The business specializes in smocked frocks, children’s ghararas (a type of flared pant) and ladies’ garments. Saeeda now employs up to six women, all of whom she has personally trained. “I am an artisan, I not only stitch, but also train my workers in this skill,” she says. “They take some work to their homes, but the stitching work is all done in my presence to ensure quality control.”
Saeeda has faced many challenges on her entrepreneurial journey. “It’s not easy for a woman to climb up the ladder and achieve what she desires. Because our society is male dominated, it is very difficult for women to work. When I first started going to market my products, the first offer I got was inappropriate,” she shares. “Being a single parent I have more responsibilities. Looking after the children, to look after their education, to fulfill all their needs and then to look after the business as well. Along with all of this one has to fulfill and abide by cultural norms,” Saeeda says.
“The majority of my problems were solved by just one click.”

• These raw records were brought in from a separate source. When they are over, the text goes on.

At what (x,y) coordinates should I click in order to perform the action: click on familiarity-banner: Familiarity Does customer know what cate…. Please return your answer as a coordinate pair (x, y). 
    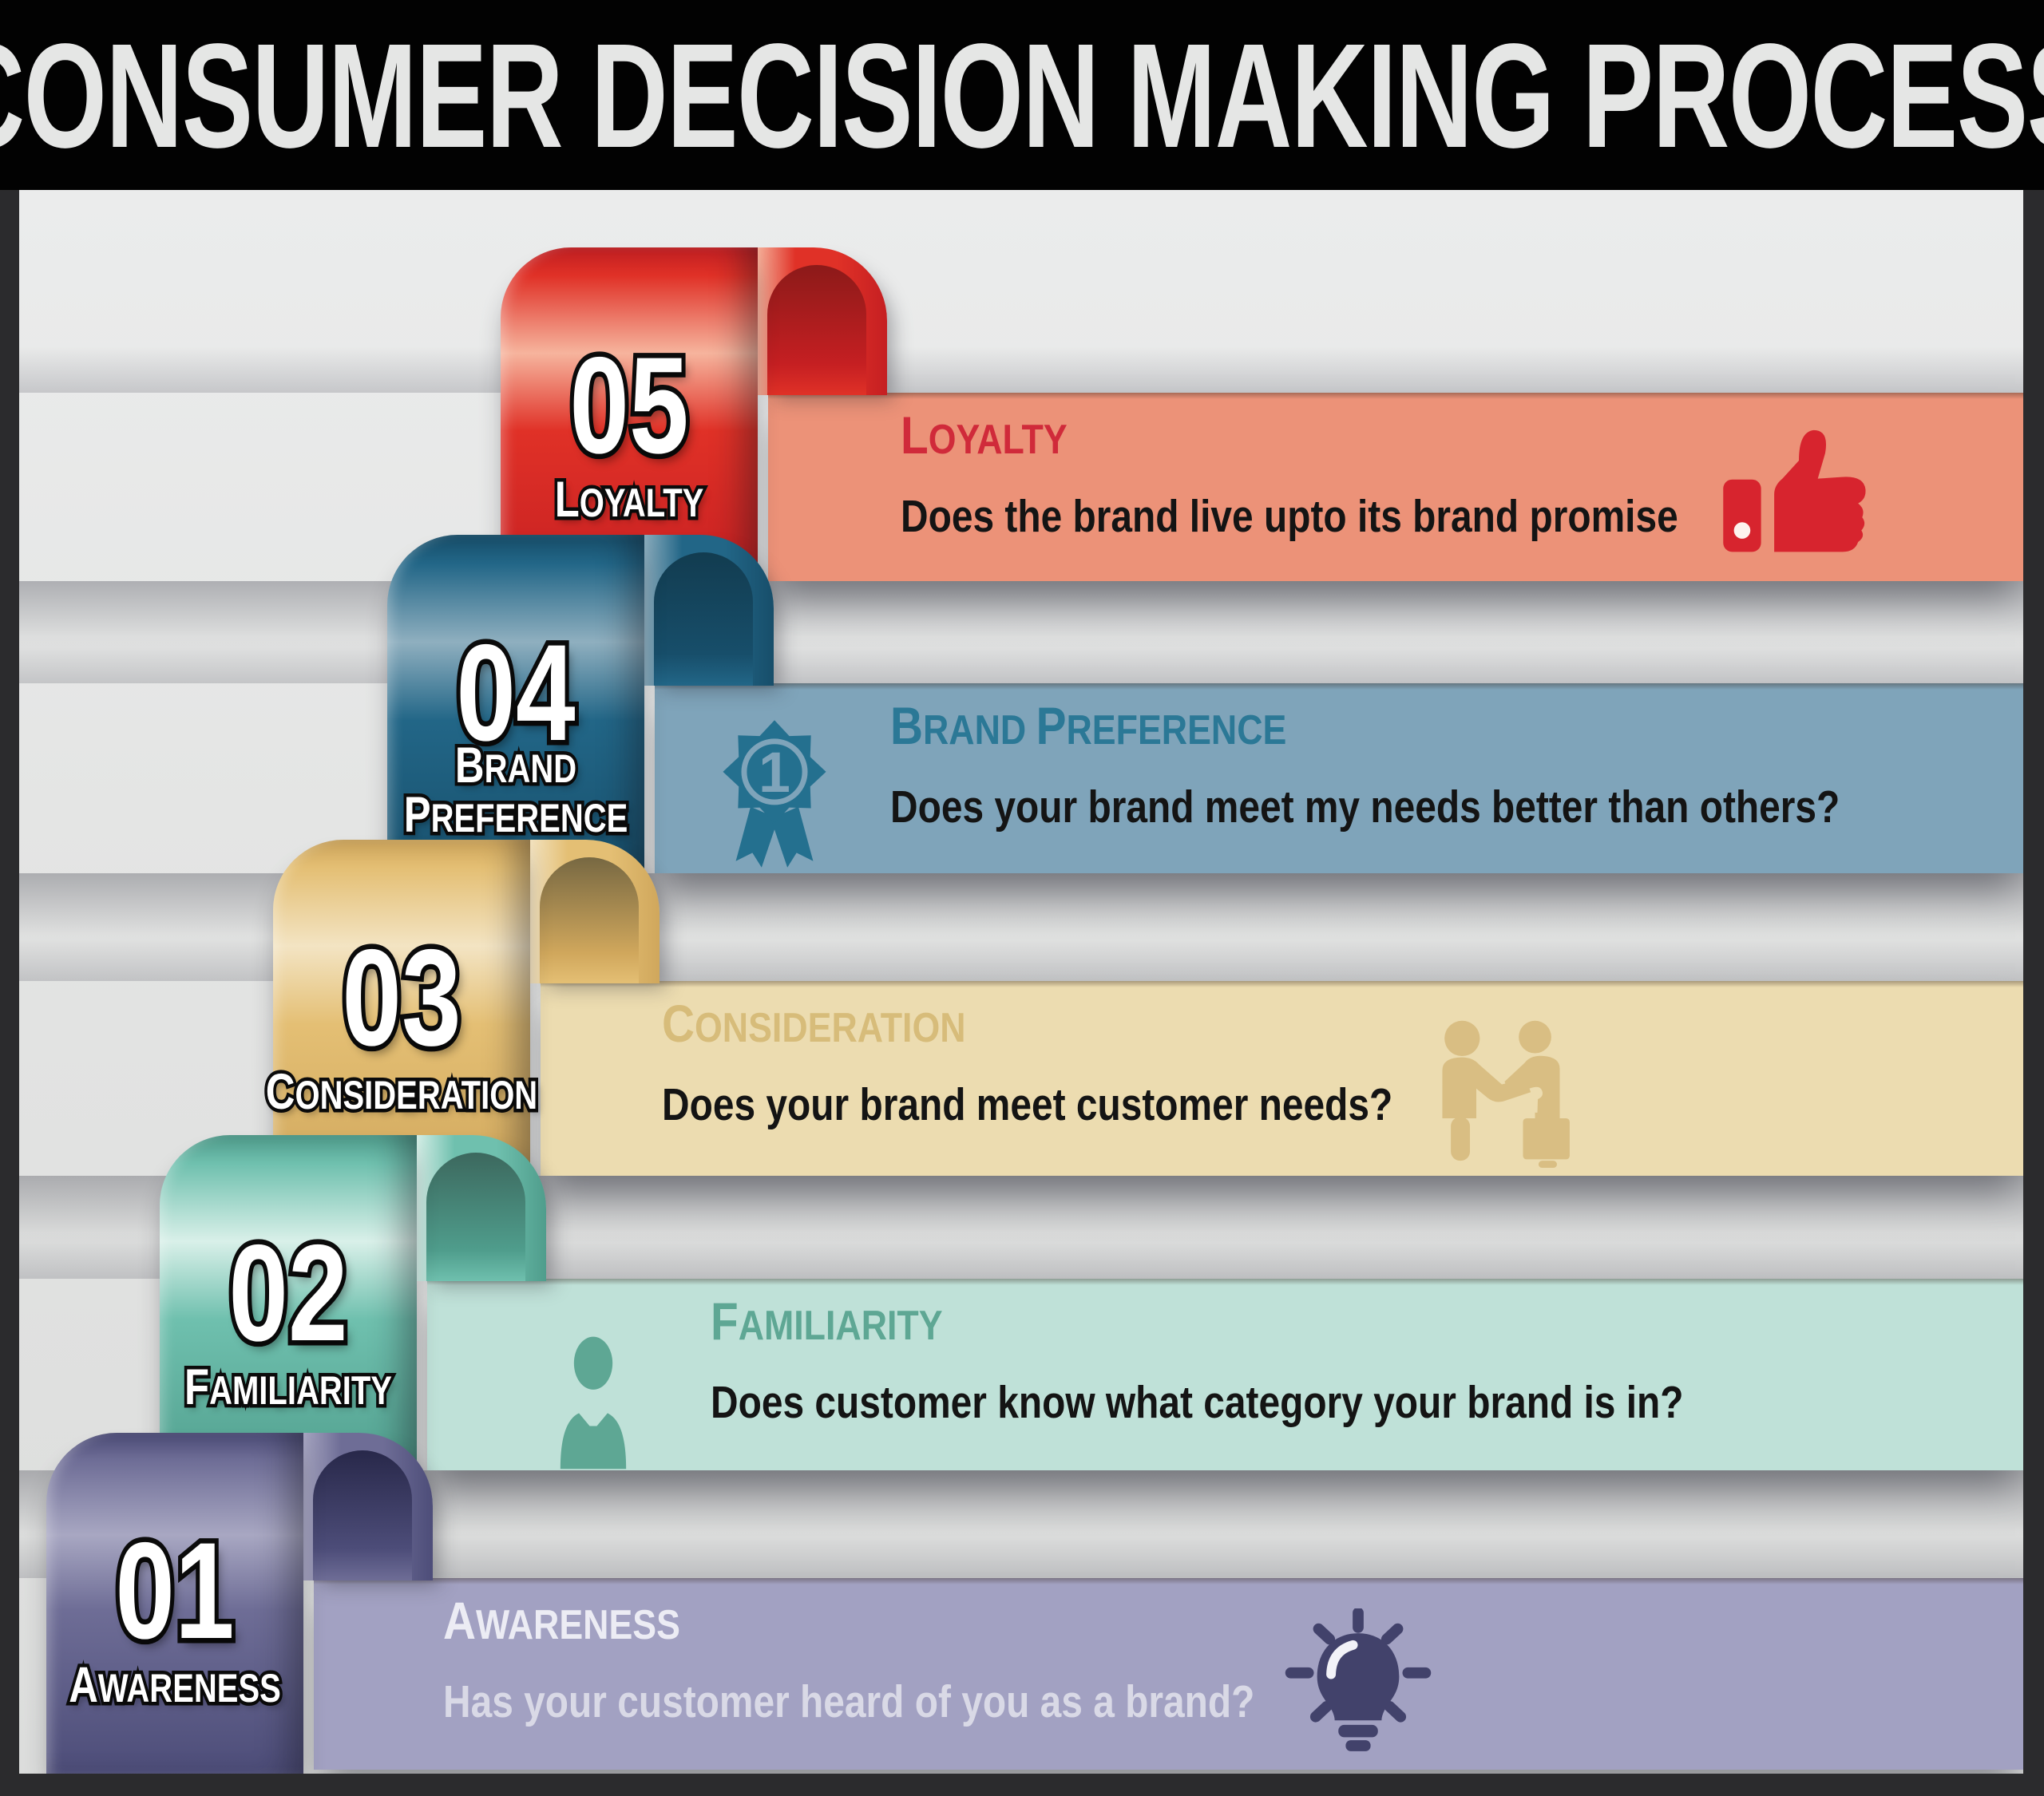
    Looking at the image, I should click on (1225, 1374).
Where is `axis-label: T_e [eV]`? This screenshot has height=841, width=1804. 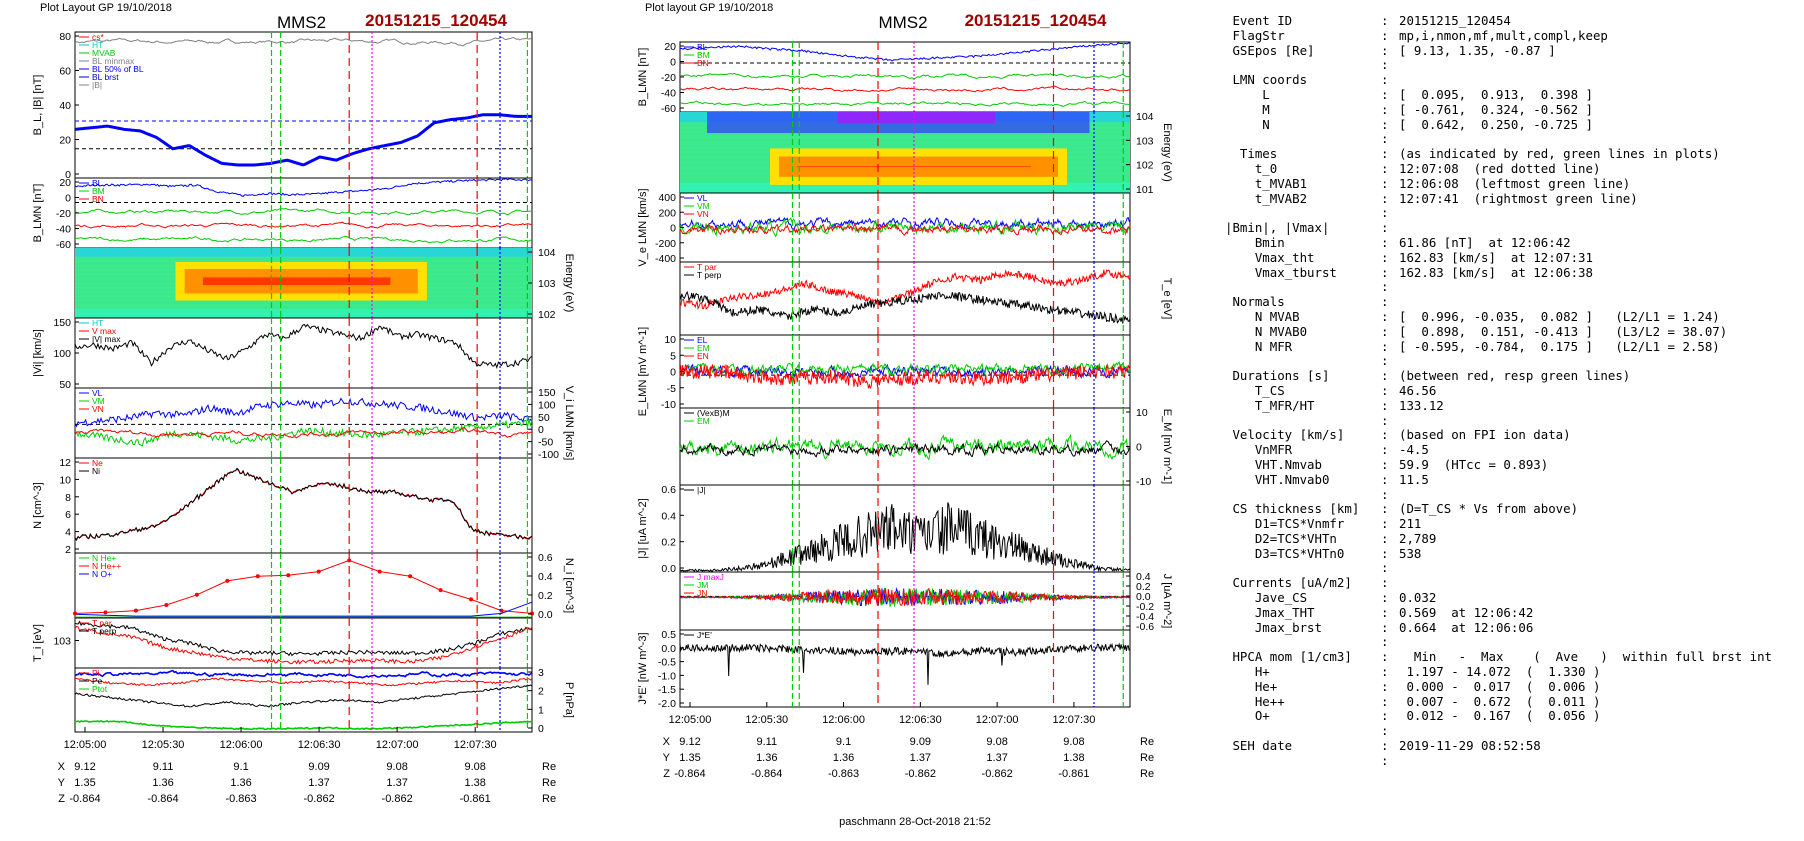 axis-label: T_e [eV] is located at coordinates (1167, 299).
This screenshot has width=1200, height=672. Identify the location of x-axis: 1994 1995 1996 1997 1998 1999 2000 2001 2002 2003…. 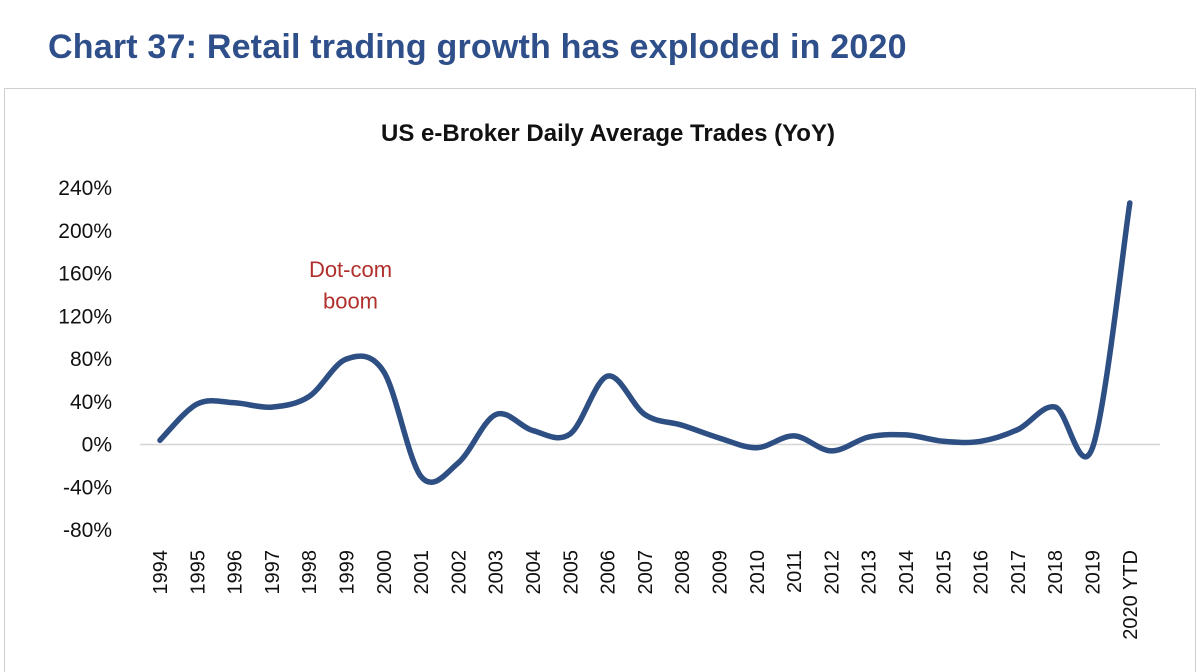
(646, 595).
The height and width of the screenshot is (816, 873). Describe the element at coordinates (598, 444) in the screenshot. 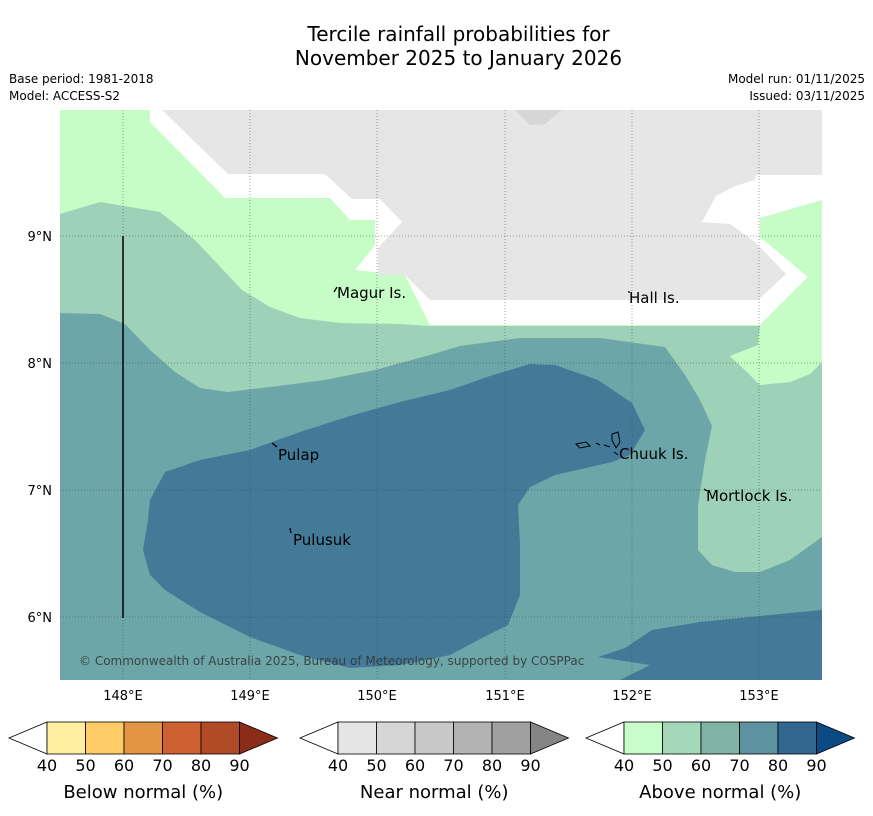

I see `island-chuuk` at that location.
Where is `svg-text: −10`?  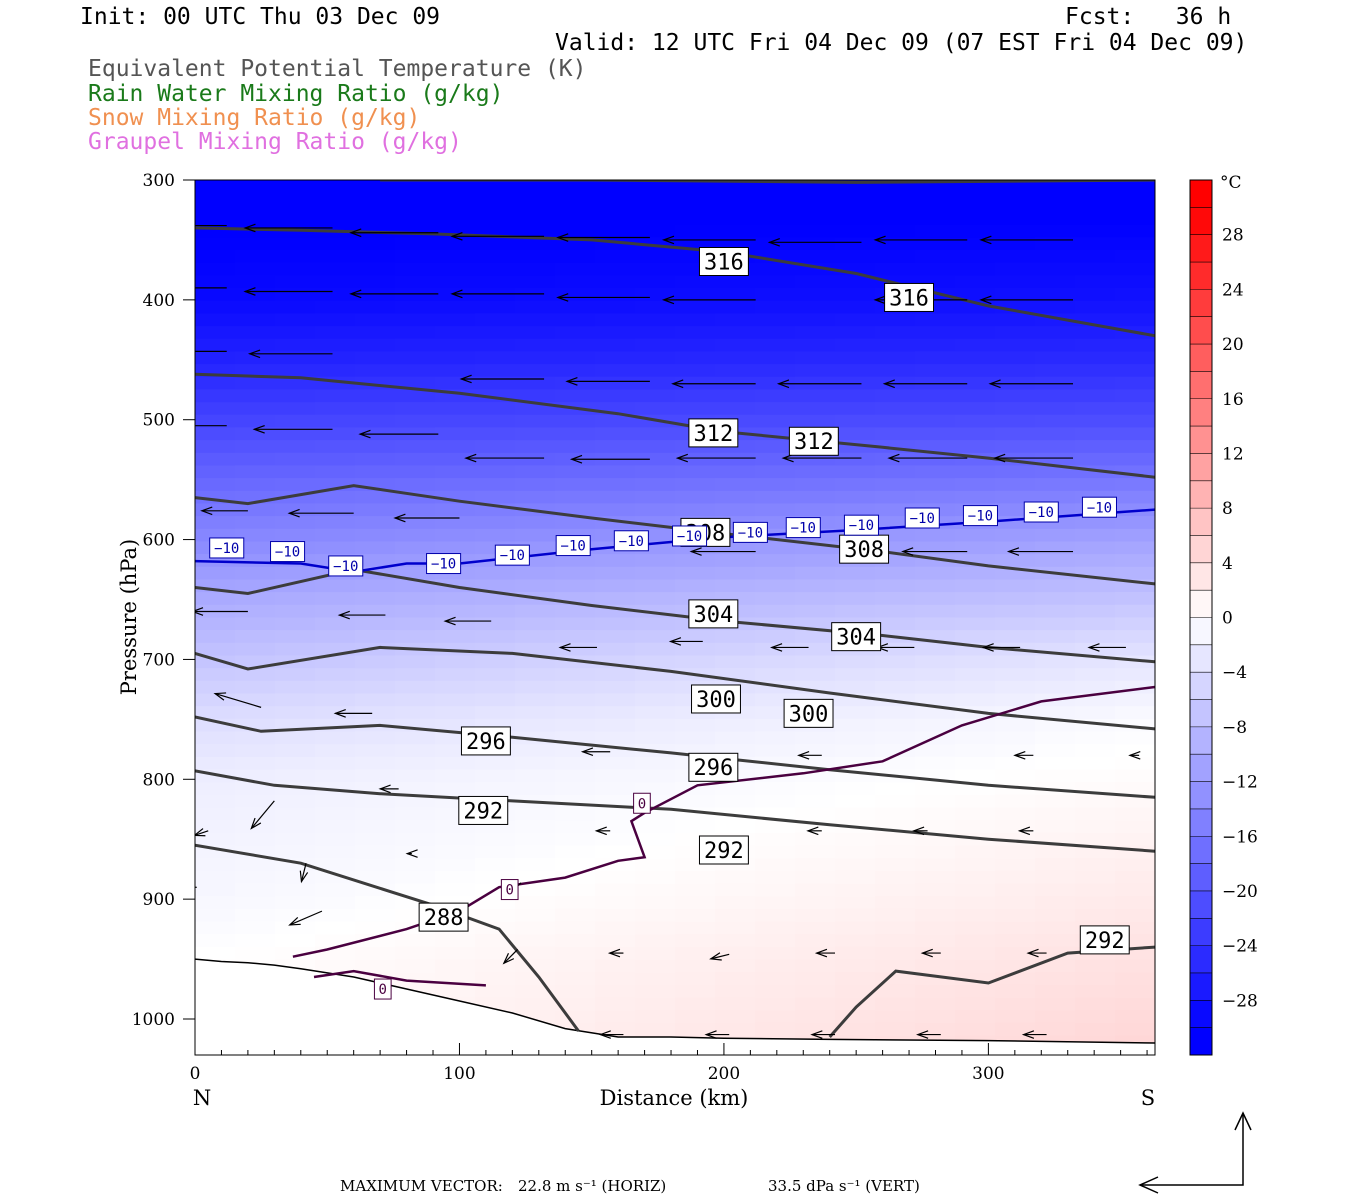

COVID-19 also had a detrimental impact on Saeeda’s business. The training she received from the Ignite program, supported by the Mastercard Center for Inclusive Growth, could not have come at a more pivotal moment. “The most difficult time for me was during the COVID pandemic,” Saeeda says. “Initially I had a big [shop] setup, but after Corona I’ve shifted to this small building with lower rent. My business was closed for three months and there was very little income in comparison to my expenses.”
In mid-2021 Saeeda took part in Ignite training focused on skills and capacity building covering topics such as digitalization, financial literacy and management. Saeeda credits the trainings for saving her business. “I believe that if I had not taken these trainings and if I hadn’t adopted things that I learned through Ignite, then I wouldn’t have been able to save my business from great loss,” she says.
Saeeda has made changes based on what she learned during the training. “Before, I would spend all the money for household use without knowing how much I earned as profit or how much I’ve lost. Now I have a bank account and have started proper bookkeeping, so I am able to identify what is the income and what are the expenditures and how much I am able to save as revenue.”